From Casetext: Smarter Legal Research

HL Farm Corp. v. Self

Court of Appeals of Texas, Dallas
Oct 18, 1991
820 S.W.2d 372 (Tex. App. 1991)

Opinion

No. 05-90-01390-CV.

October 18, 1991.

Appeal from 86th District Court, Kaufman County

Harold R. McKeever, Kevin J. Cook, Dallas, for appellant.

Gil J. Alton Jr., Kaufman, Bill Kimbrough, Austin, for appellees.

Before ENOCH, C.J., and BAKER and LAGARDE, JJ.


OPINION ON MOTION FOR REHEARING


Appellant's motion for rehearing is denied. On our own motion, we withdraw our opinion of August 28, 1991. The following is now our opinion.

HL Farm appeals from a summary judgment rendered in favor of appellees (collectively referred to as the appraisal unit) in its suit contesting the denial of its open-space land application. In three points of error, HL Farm argues that section 23.56(3) of the Texas Tax Code is unconstitutional in that it violates: (1) the language, policy, and purpose of article VIII, section 1-d-1 of the Texas Constitution; (2) the requirement of equal and uniform taxation under article VIII, section 1 of the Texas Constitution; and (3) the equal protection clauses of the United States and Texas Constitutions. We overrule HL Farm's points and, accordingly, affirm the trial court's judgment.

Both HL Farm and the appraisal unit filed motions for summary judgment. HL Farm attacks both the granting of the appraisal unit's motion and the denial of its own motion. An order denying a motion for summary judgment is not appealable except, as here, when both parties have filed motions for summary judgment and the trial court has granted one motion and overruled the other. Garcia v. City of Lubbock, 634 S.W.2d 776, 780 (Tex.App. — Amarillo 1982, writ ref'd n.r.e.). A movant for summary judgment has the burden of showing that no genuine issue of material fact exists and that it is entitled to judgment as a matter of law. Nixon v. Mr. Property Management Co., 690 S.W.2d 546, 548-49 (Tex. 1985). When both parties move for summary judgment, each must carry its own burden and neither party can prevail because of the failure of the other party to discharge its burden. Villarreal v. Laredo Nat'l Bank, 677 S.W.2d 600, 605 (Tex.App. — San Antonio 1984, writ ref'd n.r.e.).

HL Farm is a Virginia corporation, registered to do business in Texas. HL Farm is a wholly owned subsidiary of Liebherr-America, Inc., also a Virginia corporation. Liebherr-America, Inc. is wholly owned by Liebherr International, AG, a Switzerland corporation, which is neither a citizen nor a resident of the United States. Pursuant to the Foreign Investment Disclosure Act, HL Farm is required to register its ownership and acquisition of land with the United States Secretary of Agriculture. 7 U.S.C.A. § 3501 (West 1988).

■ Problems:
(a) Set down, word for word, the passage of the court opinion between "Appeal from 86th" and "and LAGARDE, JJ.", inclusive.
(b) Resume the court opinion on HL Farm's open-space land application, writing on from its last sentence.
The entries are separate material, unrelated to the court opinion.

■ Recorded data:
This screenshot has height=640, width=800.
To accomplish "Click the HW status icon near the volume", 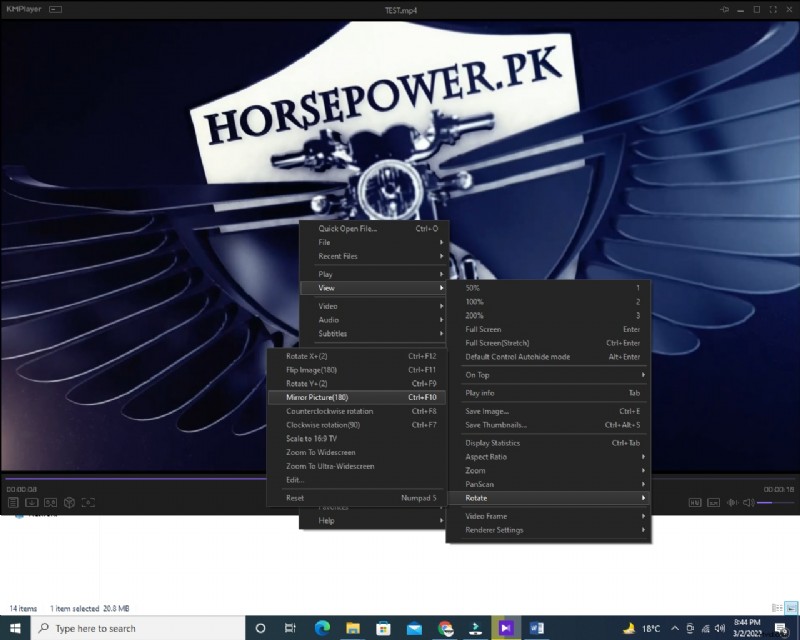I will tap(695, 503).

---

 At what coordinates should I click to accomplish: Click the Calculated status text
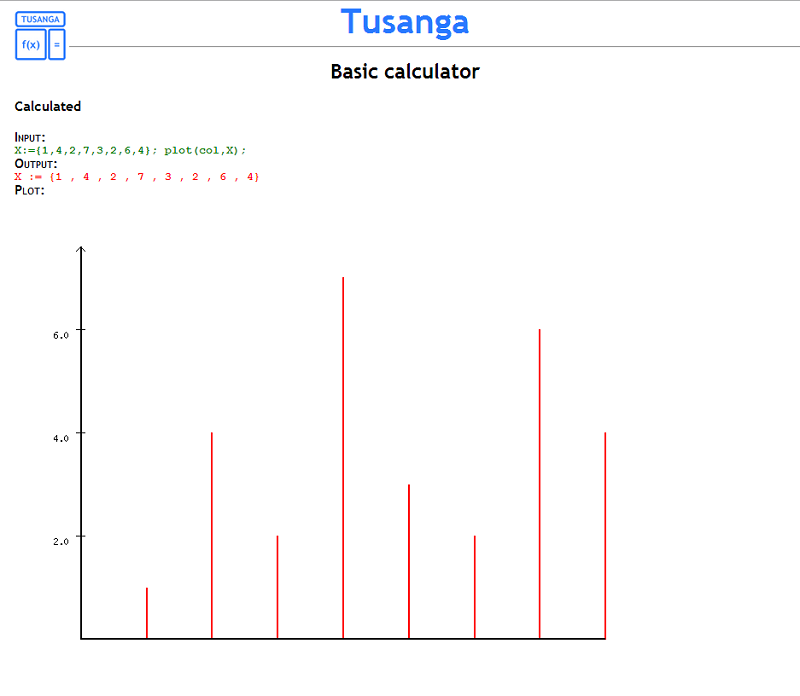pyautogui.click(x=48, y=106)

--

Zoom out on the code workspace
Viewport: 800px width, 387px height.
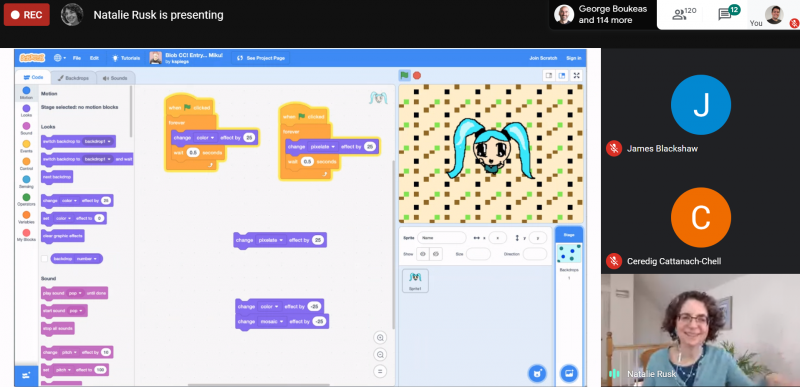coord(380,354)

■ Exercise results:
(a)
Appeal from 86th District Court, Kaufman County

Harold R. McKeever, Kevin J. Cook, Dallas, for appellant.

Gil J. Alton Jr., Kaufman, Bill Kimbrough, Austin, for appellees.

Before ENOCH, C.J., and BAKER and LAGARDE, JJ.

(b)
HL Farm owns land in Kaufman County, Texas. The Kaufman County appraisal unit denied HL Farm the open-space land designation, which would have reduced the taxes on the property. The only reason for the denial was section 23.56(3) of the Tax Code, which denies the favorable qualification to land owned by a corporation required by federal law to register its ownership of the land and a majority interest of the corporation is owned by a non-resident alien. TEX.TAX CODE ANN. § 23.56(3) (Vernon 1982).

The Foreign Investment Disclosure Act requires all foreign persons to register their acquisition and ownership of land in the United States. The Act defines foreign person to include a corporation organized under the laws of any state in which, as determined by the Secretary of Agriculture, a substantial control is directly or indirectly held by a corporation organized under the laws of a foreign government. 7 U.S.C.A. § 3508(3)(C) (West 1988). HL Farm is a foreign person as defined by this Act.

CONSTITUTIONAL CHALLENGES Article VIII, Section 1-d-1 of the Texas Constitution

Article VIII, section 1-d-1 of the Texas Constitution provides:

(a) To promote the preservation of open-space land, the legislature shall provide by general law for taxation of open-space land devoted to farm or ranch purposes on the basis of its productive capacity. . . . The legislature by general law may provide eligibility limitations under this section and may impose sanctions in furtherance of the taxation policy of this section.

TEX. CONST. art. VIII, § 1-d-1(a). Pursuant to this constitutional provision, the legislature enacted statutes concerning the appraisal of agricultural land that affords favorable taxation for property qualifying as open-space land. TEX.TAX CODE ANN. §§ 23.51-.57 (Vernon 1982 Supp. 1991). The legislature also imposed eligibility limitations on the entitlement to the open-space land qualification. HL Farm attacks the foreign person eligibility limitation. TEX.TAX CODE ANN. § 23.56(3) (Vernon 1982).

HL Farm contends that section 23.56(3) contravenes the purpose behind the above constitutional provision, which it defines as the preservation of Texas farm land. However, the courts of this state have more narrowly defined the purpose of section 1-d-1 to be to preserve and benefit the family farm. Gragg v. Cayuga Indep. School Dist., 539 S.W.2d 861, 865 (Tex.), appeal dism'd, 429 U.S. 973, 97 S.Ct. 478, 50 L.Ed.2d 581 (1976); Alexander Ranch, Inc. v. Central Appraisal Dist., 733 S.W.2d 303, 307 (Tex.App. — Eastland 1987, writ ref'd n.r.e.), cert. denied, 486 U.S. 1026, 108 S.Ct. 2005, 100 L.Ed.2d 236 (1988). The eligibility limitation excluding non-resident aliens from qualifying for the open-space land designation furthers section 1-d-1's goal of preserving and benefiting the family farm.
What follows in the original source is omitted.